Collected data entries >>
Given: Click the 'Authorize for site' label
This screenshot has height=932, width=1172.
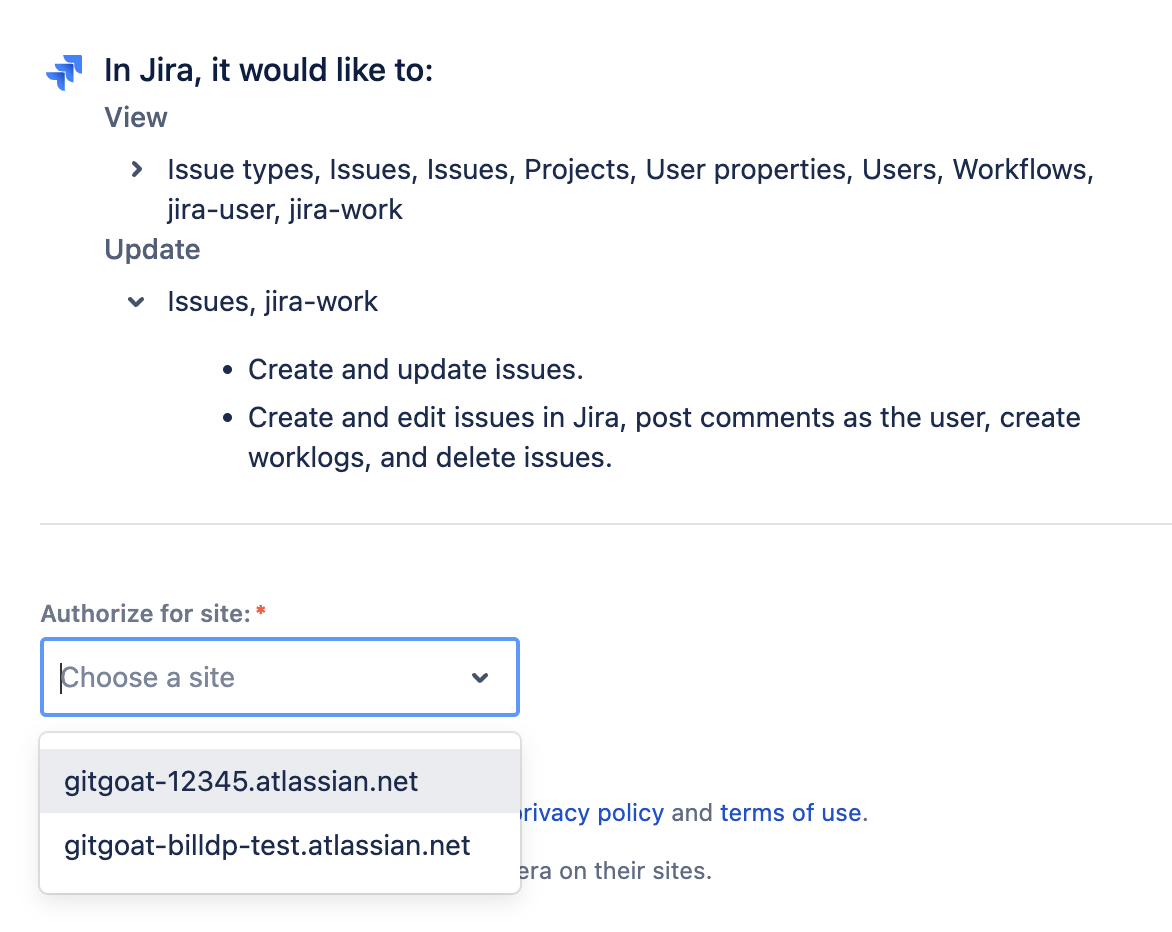Looking at the screenshot, I should point(145,614).
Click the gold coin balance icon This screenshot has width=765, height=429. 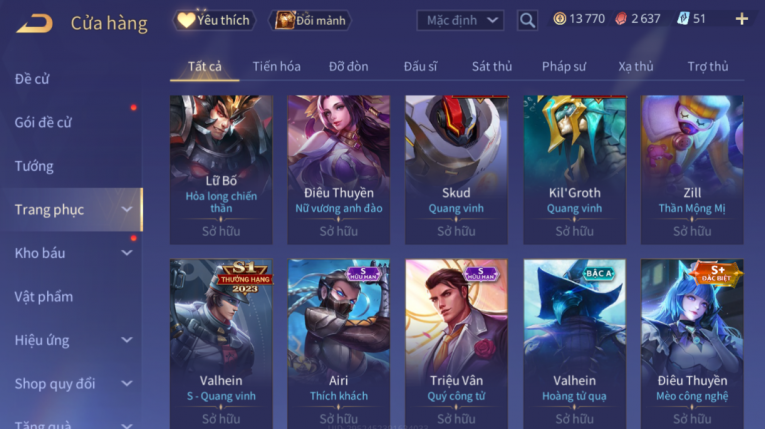(x=560, y=19)
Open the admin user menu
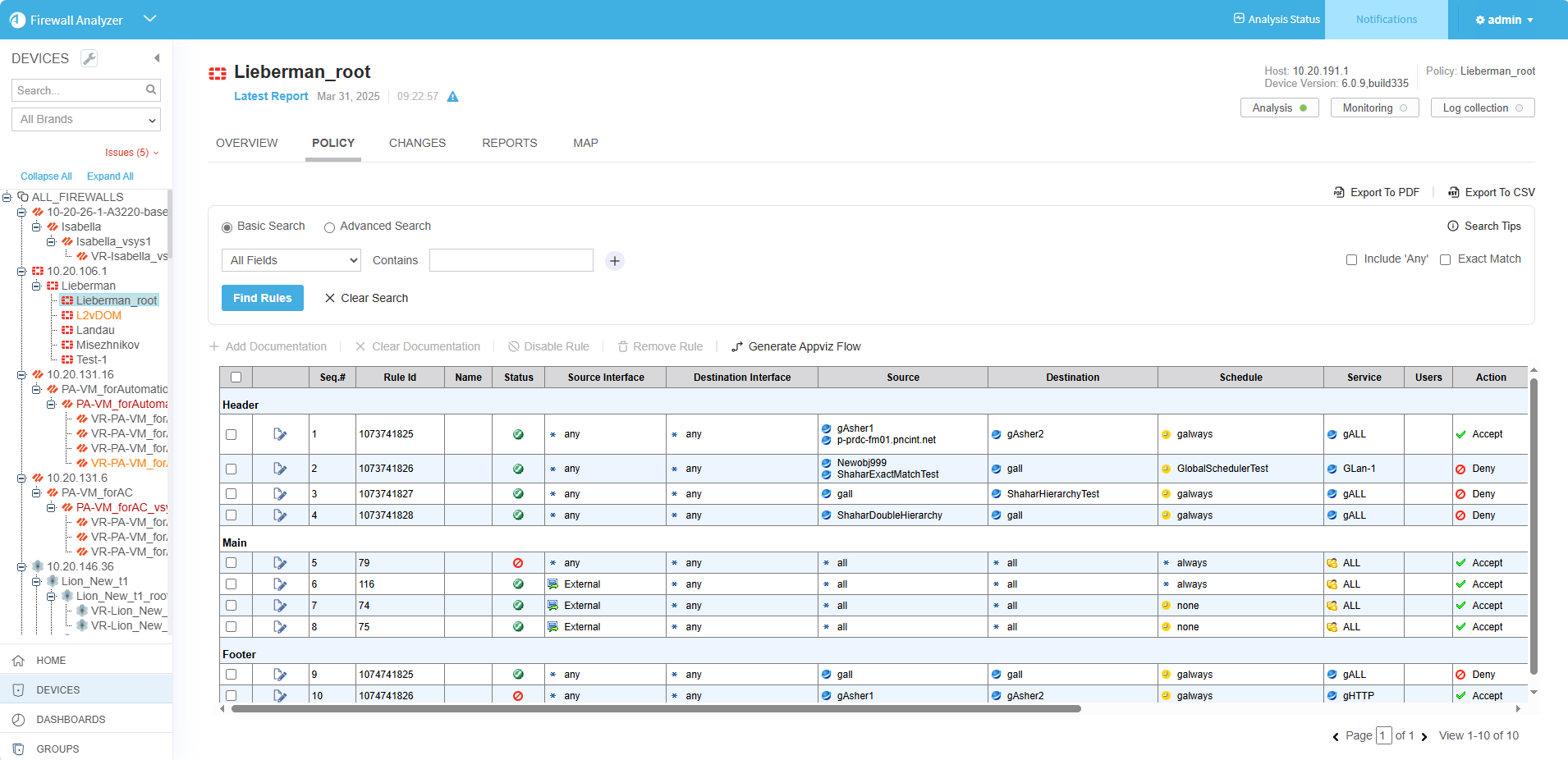 tap(1504, 20)
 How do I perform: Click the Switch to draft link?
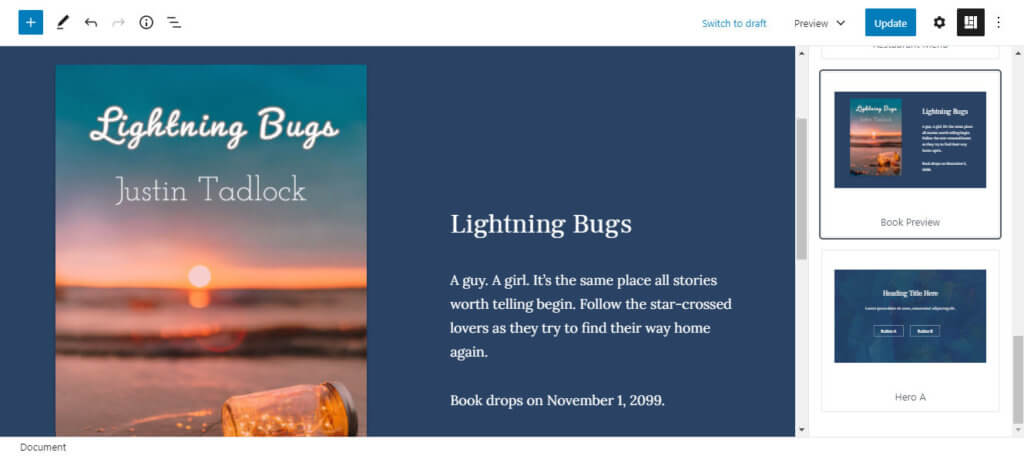coord(734,24)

WORK TO COMPLETE >> Pictures stay out; reproduce exactly the lines from the one containing "Open the admin user menu" through the end of the data.

SOLUTION TO THIS TASK >>
Open the admin user menu
 tap(1504, 20)
 How do I perform: Click the Switch to draft link?
coord(734,24)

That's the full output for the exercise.